Is the Tomorrow Series Australia's Answer to Twilight?
It doesn't have vampires, it doesn't have wolfcake, and it doesn't have its own touring fan conventions. (Yet.) But as of today, Australia's bestselling Tomorrow series of books -- perhaps the most popular young-adult literature franchise you've never heard of -- has a leading lady for its upcoming big-screen adaptation. Paramount is in, and Pirates of the Caribbean/Collateral/G.I. Joe scribe Stuart Beattie will adapt the novel as his directing debut. Oz is abuzz -- but can it cross over?

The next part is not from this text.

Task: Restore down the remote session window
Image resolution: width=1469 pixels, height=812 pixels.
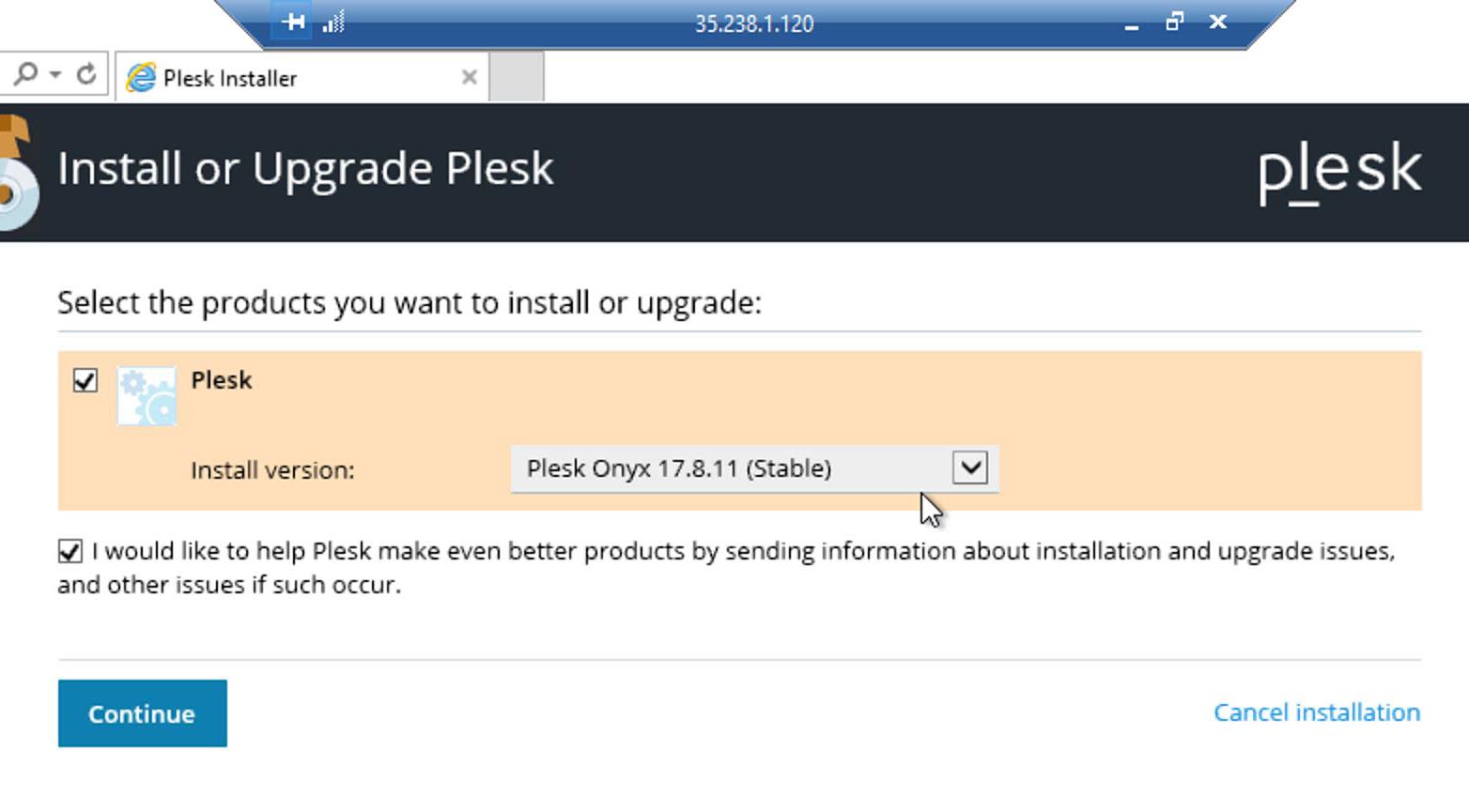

Beattie today announced he's cast 19-year-old actress Caitlin Stasey (right) as Ellie Linton, the heroine of John Marsden's phenom Tomorrow, When the War Began and one of the most coveted movie roles in the country. Tomorrow is the first of a seven-part series chronicling a ragtag band of teen rebels who resist the foreign invasion of their country -- kind of like an Aussie Red Dawn, I'm told, but with the added complications of hormones as opposed to quaint Cold War paranoia. As their leader (and the first-person narrator of all seven books), Ellie is part action hero, girl-power icon, patriot, and budding romantic; together, from their remote bush encampment known as "Hell," the crew fights on while negotiating the attendant drama that comes with growing up guerrilla.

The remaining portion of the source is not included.